Purpose: The purpose is to provide a "readable" approach for clinicians and students taking care of patients with HIV.
Audience: The targeted audience should include healthcare providers other than physicians.
Features: This manual, like many others, is a well-intended work suffering from an identity crisis. To be a complete tome, it attempts unsuccessfully to incorporate almost the entire world of T-cell immunology into a few short pages and to provide detailed HIV virology in a half-size primer that clearly is directed toward healthcare practitioners other than clinicians and basic scientists. Why attempt this when these topics are covered in definitive HIV texts? The truncated coverage of virology and immunology, laboratory data interpretation, and clinical care approaches results in a manual that is not very useful for medical students and residents; indeed, its briefness may provide a harmful temptation for readers who need in-depth reading on the topic. There is also a definite subtext throughout that advocates decision making by primary care physicians and paramedical personnel.
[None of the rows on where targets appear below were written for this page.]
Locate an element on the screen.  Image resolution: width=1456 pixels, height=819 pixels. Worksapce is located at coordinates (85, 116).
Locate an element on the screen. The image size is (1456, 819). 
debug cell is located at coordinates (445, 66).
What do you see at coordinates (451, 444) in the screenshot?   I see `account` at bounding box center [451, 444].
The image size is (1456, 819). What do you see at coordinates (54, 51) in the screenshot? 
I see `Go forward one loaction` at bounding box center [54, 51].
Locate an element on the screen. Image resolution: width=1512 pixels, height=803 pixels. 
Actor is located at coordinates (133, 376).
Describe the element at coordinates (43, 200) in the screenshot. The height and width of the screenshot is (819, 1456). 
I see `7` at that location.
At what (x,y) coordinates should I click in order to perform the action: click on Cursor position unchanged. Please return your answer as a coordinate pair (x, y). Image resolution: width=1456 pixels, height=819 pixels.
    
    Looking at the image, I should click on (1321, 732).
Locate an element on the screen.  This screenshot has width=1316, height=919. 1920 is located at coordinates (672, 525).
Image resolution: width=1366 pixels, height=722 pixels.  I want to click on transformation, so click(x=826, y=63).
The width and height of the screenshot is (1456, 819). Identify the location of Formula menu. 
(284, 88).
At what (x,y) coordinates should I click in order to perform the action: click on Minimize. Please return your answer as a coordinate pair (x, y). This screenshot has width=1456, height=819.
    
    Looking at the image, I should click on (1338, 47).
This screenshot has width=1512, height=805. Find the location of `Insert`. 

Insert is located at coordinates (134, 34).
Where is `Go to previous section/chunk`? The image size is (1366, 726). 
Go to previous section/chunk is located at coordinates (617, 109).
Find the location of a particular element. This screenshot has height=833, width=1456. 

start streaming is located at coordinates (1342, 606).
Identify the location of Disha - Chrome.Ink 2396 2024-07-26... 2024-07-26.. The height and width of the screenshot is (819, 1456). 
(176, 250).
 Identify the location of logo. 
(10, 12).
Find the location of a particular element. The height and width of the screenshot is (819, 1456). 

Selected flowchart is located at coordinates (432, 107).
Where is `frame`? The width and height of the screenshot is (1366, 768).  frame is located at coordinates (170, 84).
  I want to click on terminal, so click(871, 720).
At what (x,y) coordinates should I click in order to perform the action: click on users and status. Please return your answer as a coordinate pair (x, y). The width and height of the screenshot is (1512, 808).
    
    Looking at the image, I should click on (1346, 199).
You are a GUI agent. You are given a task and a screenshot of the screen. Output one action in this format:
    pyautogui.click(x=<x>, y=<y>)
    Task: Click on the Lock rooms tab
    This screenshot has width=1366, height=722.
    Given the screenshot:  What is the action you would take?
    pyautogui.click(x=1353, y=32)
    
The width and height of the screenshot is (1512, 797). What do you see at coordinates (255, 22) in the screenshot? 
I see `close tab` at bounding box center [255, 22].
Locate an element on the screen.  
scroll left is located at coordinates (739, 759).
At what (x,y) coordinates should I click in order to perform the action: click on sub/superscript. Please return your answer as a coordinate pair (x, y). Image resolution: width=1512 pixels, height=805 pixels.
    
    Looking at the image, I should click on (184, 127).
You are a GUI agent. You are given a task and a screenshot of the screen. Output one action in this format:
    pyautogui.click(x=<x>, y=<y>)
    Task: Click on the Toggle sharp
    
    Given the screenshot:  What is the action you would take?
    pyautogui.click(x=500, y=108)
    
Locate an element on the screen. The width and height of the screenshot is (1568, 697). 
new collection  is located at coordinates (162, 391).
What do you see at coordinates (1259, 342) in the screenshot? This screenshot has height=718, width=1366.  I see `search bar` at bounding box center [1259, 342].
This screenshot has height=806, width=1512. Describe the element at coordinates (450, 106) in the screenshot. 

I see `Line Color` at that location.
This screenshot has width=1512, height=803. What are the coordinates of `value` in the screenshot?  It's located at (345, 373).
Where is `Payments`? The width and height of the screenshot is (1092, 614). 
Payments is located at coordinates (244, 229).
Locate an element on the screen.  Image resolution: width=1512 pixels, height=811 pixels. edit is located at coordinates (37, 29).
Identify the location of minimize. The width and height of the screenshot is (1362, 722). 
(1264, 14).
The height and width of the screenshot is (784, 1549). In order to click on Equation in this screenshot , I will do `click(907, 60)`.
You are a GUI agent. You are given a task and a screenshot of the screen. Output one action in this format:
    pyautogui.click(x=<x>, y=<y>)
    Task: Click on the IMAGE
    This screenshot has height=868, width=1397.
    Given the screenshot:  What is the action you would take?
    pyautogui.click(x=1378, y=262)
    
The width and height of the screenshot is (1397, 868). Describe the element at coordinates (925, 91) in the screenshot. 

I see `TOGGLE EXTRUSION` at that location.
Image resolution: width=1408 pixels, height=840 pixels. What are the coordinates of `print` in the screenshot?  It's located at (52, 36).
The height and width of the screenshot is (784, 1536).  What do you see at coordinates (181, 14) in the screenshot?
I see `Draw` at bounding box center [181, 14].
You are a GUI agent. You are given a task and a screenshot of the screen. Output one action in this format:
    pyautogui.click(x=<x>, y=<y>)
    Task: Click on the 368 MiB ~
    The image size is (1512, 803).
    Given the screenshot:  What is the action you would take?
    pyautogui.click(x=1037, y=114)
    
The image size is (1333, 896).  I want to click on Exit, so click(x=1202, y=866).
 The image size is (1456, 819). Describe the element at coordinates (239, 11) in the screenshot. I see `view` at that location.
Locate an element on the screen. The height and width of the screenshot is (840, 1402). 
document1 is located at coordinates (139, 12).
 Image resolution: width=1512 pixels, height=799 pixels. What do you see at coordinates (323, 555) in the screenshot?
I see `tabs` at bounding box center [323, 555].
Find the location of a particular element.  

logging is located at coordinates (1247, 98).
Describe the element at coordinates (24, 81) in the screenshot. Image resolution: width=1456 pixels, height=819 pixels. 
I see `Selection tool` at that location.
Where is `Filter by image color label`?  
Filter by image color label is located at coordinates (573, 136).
Although these healthcare providers have important roles in the care of patients with HIV/AIDS, patients do best with care by infectious disease specialists and other pertinent subspecialists. One example suggests a need for updated writing: A chapter on counseling states that "anyone engaged in sex within the past 14 years, unless with a mutually monogamous uninfected partner, should be tested for HIV." Better gear up some overtime help in the AIDS testing industry — that's a lot of people. Perhaps a better approach would have been to update the 1987 criteria listed for justifying such a recommendation.
Assessment: Although the intent is admirable, the outcome is less so. I pray for a moratorium on HIV manuals.